--- LISTED RECORDS ---
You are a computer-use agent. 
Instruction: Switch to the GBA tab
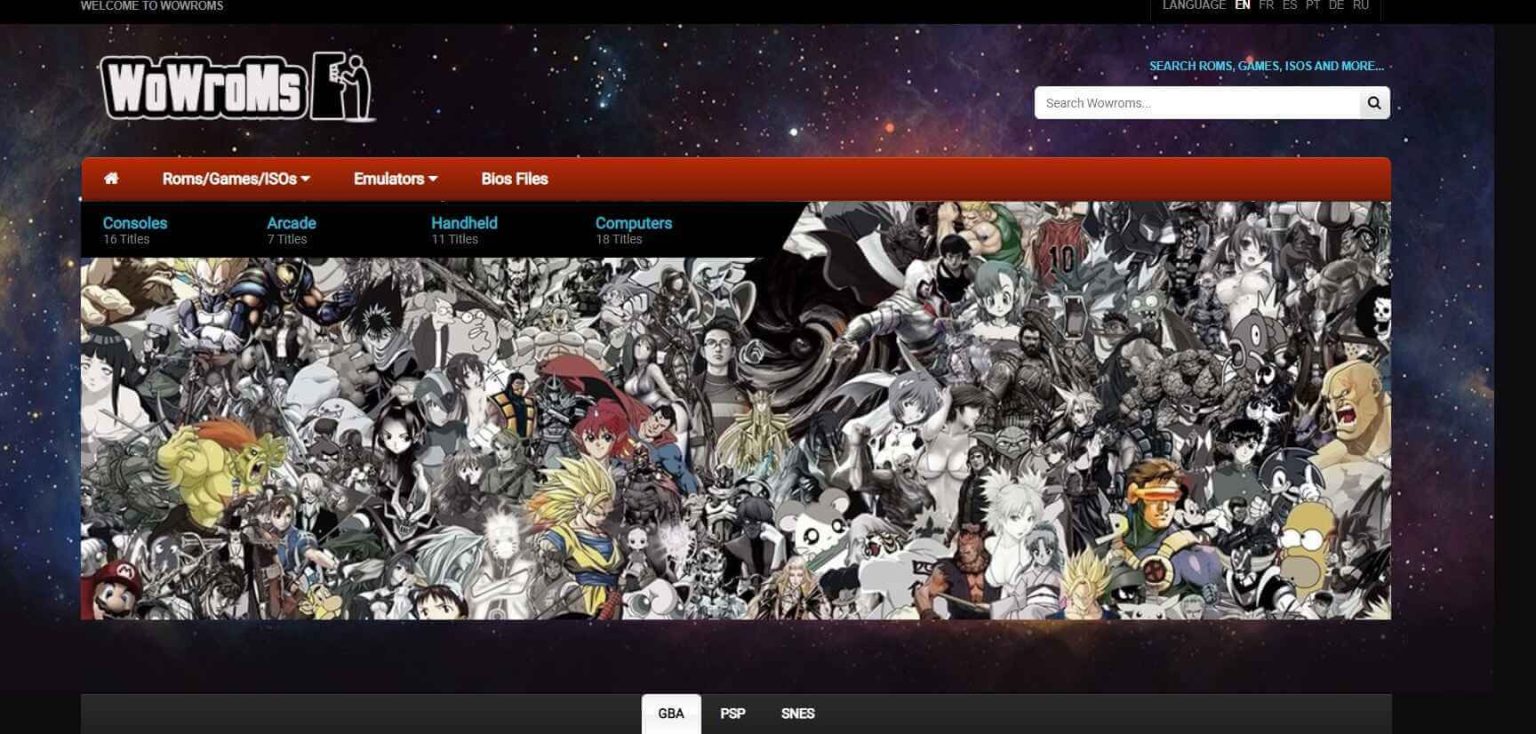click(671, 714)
---
--- LISTED RECORDS ---
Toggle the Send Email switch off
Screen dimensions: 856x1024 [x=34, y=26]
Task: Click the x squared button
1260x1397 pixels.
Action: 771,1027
---
--- LISTED RECORDS ---
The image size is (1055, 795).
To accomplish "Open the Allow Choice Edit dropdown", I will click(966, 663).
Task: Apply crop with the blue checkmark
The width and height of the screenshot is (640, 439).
---
### ACTIVITY
Check each line above for the string "Task" and copy every line that has it.

### RESPONSE TO THIS EXERCISE
Task: Click the x squared button
Task: Apply crop with the blue checkmark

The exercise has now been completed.